Both operating systems are based on RPM package management. RPM, or Red Hat Package Manager, was developed by Red Hat as a means to automate the installation of programs under Linux. RPM was met with a mixed reception — those who used Linux because they thought it was better than Windows or because they did not like paying Microsoft’s absorbitant fees applauded it as a way to make installing programs as easy as or easier than installing a program under Windows. Linux purists hated it, thinking it took something away from Linux — namely interoperability between distributions. But for the average PC user who made the move to Linux, RPM was a blessing. Now, years later, the idea of package management is prominent in many distributions — Debian is a particular favorite of more advanced Linux users, with its apt-get, and both Mandrake and Red Hat not only use packages, but can now go online and automatically update the packages on your PC.
Red Hat’s package manager, GnoRPM, shows you installed packages, but in order to install new packages, or packages from the installation, you need to use the find feature. Mandrake also uses a find feature, but it also offers you the ability to go through the original categories from the installation to find and install packages you did not install during the original installation. Both ways make finding and installing packages easier, although Mandrake’s implementation is slightly smoother, as it makes it easier to locate the package you want. One particular complaint I have in these programs is directed toward Mandrake’s software manager program, which reindexes the installation CDs each time you load the program. I can understand scanning remote sources, but reindexing the CDs each time is a waste of time even though it does not require the CDs to do this.
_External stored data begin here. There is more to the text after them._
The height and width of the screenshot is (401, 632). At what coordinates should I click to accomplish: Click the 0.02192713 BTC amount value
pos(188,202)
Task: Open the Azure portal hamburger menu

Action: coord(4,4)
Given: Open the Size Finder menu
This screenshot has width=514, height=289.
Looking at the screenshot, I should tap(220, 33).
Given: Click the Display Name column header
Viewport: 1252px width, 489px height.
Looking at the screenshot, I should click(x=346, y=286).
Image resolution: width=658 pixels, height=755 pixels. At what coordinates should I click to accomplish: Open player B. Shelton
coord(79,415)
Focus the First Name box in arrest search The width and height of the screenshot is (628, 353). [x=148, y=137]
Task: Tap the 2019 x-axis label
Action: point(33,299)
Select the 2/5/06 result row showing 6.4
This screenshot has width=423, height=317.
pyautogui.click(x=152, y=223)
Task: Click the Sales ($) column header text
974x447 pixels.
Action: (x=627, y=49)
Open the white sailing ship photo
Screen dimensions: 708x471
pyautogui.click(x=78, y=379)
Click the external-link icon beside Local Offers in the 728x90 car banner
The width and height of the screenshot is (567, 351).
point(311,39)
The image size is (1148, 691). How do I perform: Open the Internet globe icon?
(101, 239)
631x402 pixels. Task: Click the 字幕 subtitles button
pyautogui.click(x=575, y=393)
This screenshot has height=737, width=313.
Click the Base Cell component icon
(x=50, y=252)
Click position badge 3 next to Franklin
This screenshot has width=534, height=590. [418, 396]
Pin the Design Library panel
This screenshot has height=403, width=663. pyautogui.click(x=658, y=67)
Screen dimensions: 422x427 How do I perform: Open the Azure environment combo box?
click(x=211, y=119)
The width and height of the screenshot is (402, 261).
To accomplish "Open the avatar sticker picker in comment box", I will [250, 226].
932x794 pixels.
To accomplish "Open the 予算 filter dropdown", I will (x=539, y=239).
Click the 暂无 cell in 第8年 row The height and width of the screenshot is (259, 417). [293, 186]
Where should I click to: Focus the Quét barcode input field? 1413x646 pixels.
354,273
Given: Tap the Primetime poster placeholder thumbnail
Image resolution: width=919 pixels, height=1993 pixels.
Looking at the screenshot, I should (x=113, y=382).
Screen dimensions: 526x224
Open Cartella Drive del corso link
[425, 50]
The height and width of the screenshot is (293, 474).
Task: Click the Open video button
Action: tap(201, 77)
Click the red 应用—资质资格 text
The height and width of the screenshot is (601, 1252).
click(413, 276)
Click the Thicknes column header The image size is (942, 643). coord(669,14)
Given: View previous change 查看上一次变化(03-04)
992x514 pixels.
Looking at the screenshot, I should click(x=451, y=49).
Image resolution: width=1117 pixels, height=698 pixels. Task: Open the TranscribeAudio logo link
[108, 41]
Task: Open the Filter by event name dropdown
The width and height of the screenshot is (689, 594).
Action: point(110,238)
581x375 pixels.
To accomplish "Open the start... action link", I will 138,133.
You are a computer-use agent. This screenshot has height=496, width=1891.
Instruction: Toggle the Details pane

Both distributions come with software for math, programming, word processing, spreadsheet, editing, multimedia, and any number of other things. come with a build of Mozilla installed, nice for those who want something a little more advanced than Netscape 4.7. Mandrake came with 0.8 (the 20010409 build), while Red Hat came with an older version, 0.7 (the 20010316 build). I cannot complain about the variety of applications in either distribution, because I am convinced no one person could ever use all the programs they come with. You certainly get a system with 10 times the functionality of a system with the default installation of Microsoft Windows. And, thanks to the beauty of free software, you can probably go and find an Open Source version of whatever you want if there is not one included.
Who comes out on top?
Both distributions have their merits. Red Hat has focused more on the business uses of Linux, trying to get Linux accepted in the workplace. Mandrake has focused on the end user experience, making a distribution targeted toward new users who are wondering what Linux is or who are excited by the idea of escaping from Microsoft’s software-clutches. In the end, I have to say that I prefer Mandrake — it seems more tightly integrated than Red Hat, and is more up to date, as well as supporting ReiserFS, a feature I adore. I will be recommending Mandrake over Red Hat to people who come to me interested in Linux. This is a lesson in Open Source — Mandrake took Red Hat, and improved upon it, and now it pulls ahead. Perhaps the lesson will be turned around — Red Hat could learn a thing or two from Mandrake, maybe even integrating some of Mandrake’s changes into its own distribution.